母親が車を走らせながら、私たちを見て、「こんなに大きくなるなんて思わなかった、」と言った。「ずっと小さいままかと思ってた。小さい時さ、習い事もずっと頑張ってきたし、偉かったよね」

車窓から見える桜並木がぼんやり滲んでよく見えない。あと何回、母親の運転する車に乗って、この人たちと一緒に温泉に行って、桜を見て、綺麗だねと写真を撮って、あと何回こんな日が来るんだろう。今年受験生の妹が目指す大学は県外。もしかしたら、もしかしたら今日が最後だったんじゃないか。なにかすごく取り返しのつかない時間の使い方をしているような気がして、焦る。あ、今って今しかないんだなあ、と当たり前のことを思う。一分一秒でも長くこんな時間が続けばいいと思うものの、光の速さで毎日は過ぎていくし、時間は戻らない。そうだ、自分の機嫌くらい自分で取らなきゃいけないのだ。車で寝ている妹は帰り道、ずっとわたしの手を離さなかった。どこにも行かないし大丈夫なのに。心配させて、困らせちゃってごめんね。

憂鬱はいつの間にか寝てしまったようだ。手の温かさに、やっと我に返って、明日からまた頑張ろうかな、なんて思ったりする。未成年の最年長。ティーンエイジャーは憂鬱ちゃんよりきっともっと強い。

 

わたしとその人

熱いお風呂のなか、どくどく、激しい動悸に身を委ねながらぼうっとしていたら唐突にその人のことを思い出した。10年近くも同居したというのに他人より他人のようなひと。

 

 

いつでも大きな音量でテレビを見て、だれかが出かけた途端、大きな声で文句を言う。洗濯物のこと。昨日のご飯のこと。お金のこと。つかなくなった電気のこと。

 

わたしはそれが堪らなく嫌で、聞こえる度にその人の部屋のドアを開けて、なに今の、と聞いていた。ねえうるさい、ということもあった。あーはいはい、うるさいね、なんでもありません独り言ですよー。

何だこの人は、と思っていた。

 

一刻も早く出ていって欲しかったし、5人で住んでいても、どこに行っても、何もしても、わたしたちは4人家族だった。

 

 

中学生の頃、その人と言い合いになった。あんたはビョーキだもんね、セイシンビョーだもんね可哀想に、と言われた。ぷつっと何かの糸が切れてしまって、口をついて出た言葉、ぼんやり反芻する。

 

 

「」

 

 

その人は無言で立ち上がって、新聞紙の上に、茶碗を目いっぱい叩きつけた。あ。

あ、たぶんわたし、取り返しのつかないことを言った。でもあなたもわたしに言ったんだ。粉々に散った欠片。バラバラになった硝子、私とこの人の心みたいだなと思った。

 

湯気の向こうに面影を写そうとするけれども、なにも見えなくて、思い出せなくて、1年前、あの人が出ていった日から自室になったあの狭い空間、帰ったら片付けなきゃなあとぼんやり思う。

わたしの17-19

わたしには2つ年下の妹がいる。

顔がかわいくて頭がよくて情緒が安定していて彼氏がいて、誰かと喧嘩をしているところも悩んでいるところもほとんど見たことがなくて、なんというか色んなところが私と真逆。

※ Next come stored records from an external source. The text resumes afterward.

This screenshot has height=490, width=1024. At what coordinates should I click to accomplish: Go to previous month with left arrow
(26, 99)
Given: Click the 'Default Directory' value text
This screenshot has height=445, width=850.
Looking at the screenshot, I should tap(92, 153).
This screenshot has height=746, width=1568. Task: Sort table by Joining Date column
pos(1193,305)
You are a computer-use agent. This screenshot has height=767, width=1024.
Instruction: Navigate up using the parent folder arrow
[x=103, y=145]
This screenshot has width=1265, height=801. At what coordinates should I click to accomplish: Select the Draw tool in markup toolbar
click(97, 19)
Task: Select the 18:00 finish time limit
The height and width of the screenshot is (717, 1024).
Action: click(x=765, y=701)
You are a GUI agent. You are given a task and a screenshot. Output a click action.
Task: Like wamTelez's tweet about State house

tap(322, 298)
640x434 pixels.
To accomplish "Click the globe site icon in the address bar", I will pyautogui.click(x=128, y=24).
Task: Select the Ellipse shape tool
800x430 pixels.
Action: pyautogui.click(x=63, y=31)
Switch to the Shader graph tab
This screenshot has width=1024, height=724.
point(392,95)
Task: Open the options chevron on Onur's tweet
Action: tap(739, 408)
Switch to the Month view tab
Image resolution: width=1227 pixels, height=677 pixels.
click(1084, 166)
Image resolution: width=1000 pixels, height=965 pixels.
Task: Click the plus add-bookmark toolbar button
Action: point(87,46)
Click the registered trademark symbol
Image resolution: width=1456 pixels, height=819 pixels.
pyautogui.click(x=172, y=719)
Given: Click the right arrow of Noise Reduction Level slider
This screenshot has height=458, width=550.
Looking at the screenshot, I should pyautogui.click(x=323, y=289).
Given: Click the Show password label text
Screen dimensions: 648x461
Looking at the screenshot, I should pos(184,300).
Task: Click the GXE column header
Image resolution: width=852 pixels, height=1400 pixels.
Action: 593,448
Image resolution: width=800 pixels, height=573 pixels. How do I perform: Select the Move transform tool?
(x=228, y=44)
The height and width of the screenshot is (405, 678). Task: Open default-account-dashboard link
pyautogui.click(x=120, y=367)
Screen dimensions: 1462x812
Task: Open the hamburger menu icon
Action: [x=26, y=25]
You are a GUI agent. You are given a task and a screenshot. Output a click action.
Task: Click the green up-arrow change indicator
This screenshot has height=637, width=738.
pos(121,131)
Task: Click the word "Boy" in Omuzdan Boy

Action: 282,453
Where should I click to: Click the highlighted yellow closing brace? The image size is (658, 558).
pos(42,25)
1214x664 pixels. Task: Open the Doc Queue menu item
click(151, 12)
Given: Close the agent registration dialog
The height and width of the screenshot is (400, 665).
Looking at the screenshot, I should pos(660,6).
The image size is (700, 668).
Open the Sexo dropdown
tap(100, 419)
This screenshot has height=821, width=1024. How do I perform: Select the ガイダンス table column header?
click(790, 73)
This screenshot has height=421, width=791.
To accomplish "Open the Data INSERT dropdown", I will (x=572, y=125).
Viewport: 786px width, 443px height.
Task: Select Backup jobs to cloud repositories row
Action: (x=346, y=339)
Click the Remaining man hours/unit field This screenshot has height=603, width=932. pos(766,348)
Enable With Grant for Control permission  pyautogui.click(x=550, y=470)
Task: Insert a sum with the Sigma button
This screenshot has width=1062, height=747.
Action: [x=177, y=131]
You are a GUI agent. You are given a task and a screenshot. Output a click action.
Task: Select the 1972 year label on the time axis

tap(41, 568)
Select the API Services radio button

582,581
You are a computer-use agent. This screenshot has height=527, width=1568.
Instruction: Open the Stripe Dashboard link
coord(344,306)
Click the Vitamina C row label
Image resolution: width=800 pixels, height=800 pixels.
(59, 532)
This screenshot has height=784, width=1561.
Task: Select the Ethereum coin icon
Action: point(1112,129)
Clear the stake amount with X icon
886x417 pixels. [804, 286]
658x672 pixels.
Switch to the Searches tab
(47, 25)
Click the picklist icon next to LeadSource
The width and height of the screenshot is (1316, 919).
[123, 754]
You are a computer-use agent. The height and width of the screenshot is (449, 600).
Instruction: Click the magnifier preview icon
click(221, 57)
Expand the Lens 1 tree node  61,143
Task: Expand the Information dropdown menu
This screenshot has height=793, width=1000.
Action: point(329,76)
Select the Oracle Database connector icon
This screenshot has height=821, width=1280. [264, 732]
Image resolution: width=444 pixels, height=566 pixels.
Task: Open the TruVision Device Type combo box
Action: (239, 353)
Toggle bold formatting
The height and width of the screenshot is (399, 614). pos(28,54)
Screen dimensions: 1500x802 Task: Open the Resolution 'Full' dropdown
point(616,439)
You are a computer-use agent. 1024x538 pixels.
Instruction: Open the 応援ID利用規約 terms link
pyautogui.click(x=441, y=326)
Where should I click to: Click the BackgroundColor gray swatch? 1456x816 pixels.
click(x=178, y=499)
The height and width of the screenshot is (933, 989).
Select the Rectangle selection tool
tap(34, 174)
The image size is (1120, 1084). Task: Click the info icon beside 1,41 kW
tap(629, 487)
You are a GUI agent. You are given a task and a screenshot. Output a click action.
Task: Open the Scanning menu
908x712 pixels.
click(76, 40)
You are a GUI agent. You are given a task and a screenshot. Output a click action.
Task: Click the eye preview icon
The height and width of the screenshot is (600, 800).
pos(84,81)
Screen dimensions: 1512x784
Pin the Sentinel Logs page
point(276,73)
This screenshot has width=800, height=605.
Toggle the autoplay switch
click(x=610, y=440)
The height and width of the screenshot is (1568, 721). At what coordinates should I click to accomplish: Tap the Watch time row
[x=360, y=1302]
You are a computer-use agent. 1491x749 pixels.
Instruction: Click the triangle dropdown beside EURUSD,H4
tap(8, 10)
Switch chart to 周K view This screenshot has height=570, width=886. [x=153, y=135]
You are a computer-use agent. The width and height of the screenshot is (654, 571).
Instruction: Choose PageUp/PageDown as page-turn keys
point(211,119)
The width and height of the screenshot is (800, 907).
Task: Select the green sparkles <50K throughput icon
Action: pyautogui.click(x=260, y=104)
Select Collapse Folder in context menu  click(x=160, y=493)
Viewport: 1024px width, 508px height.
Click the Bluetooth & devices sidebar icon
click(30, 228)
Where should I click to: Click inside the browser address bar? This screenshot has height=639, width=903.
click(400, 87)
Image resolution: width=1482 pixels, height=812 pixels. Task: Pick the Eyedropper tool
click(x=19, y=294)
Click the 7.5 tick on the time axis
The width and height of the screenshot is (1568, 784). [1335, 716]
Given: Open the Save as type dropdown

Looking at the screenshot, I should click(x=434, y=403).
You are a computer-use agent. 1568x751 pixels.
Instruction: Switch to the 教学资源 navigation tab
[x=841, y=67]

彼女を見ているとほんとうに血を分け合ったきょうだいなのかと思うことの方が多いけれど、とにかくわたしには妹がいる。

 

わたしは彼女のことが好きだ。

俗っぽくないところが好き。

現役の女子高生なのにツイッターもインスタもティックトックもやらない。

化粧もしない。

色つきのリップクリームを塗って、見て、赤い!と見せに来る。

可愛いものが好きで、イヤリングをたくさんあつめていて、スカートを履く。

男の子の友達もたくさんいる。

ほんとに誰かと喧嘩したことないの?イライラしたりしないの?と聞くとわたし怒るの下手だから、と笑う。

 

対してわたしはというと、

すっぴんで外になんか出られず、情報機器依存、男とは友達になれず女友達は少なく濃すぎる。手放しできょうは楽しかったと思える日なんて1年に何回あるんだろうと思うほど年中調子が悪い。

 

同じ遺伝子を引き継いでもこれだけ違うものに育つか、というくらいなにも似ていないが、私たちは仲が良い。面白いなと思う。

 

昔は彼女のことが嫌いで、彼女もわたしのことが嫌いだった。

怒られていると快感で、ざまあみろ、と思った。

なんで妹なんかいるんだ、なんでこの人が姉なんだと思いあって、それはこの先ずっと変わらないと思っていたけれど、いつの間にか仲良くなっている。なくてはならない存在になっている。不思議なものだ。

 

そんな彼女は日付が変わってバタバタと防音室に飛び込んで行った。

彼氏と電話しているときのあなたの甲高い笑い声は嫌いです。

少しの嫉妬。

もう終わったからどうでもいいか。

お誕生日おめでとう、産まれてきてくれてありがとう。

17歳、わたしの1年は華々しくなんかなかったけど、彼女の17歳はきっとちゃんと綺麗だと思う。